== Records for this exercise ==

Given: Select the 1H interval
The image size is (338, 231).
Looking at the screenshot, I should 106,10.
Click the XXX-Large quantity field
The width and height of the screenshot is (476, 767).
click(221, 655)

===

• **What this task involves**
Give every line of the material again, exactly.

• **Answer for this exercise**
Given: Select the 1H interval
The image size is (338, 231).
Looking at the screenshot, I should 106,10.
Click the XXX-Large quantity field
The width and height of the screenshot is (476, 767).
click(221, 655)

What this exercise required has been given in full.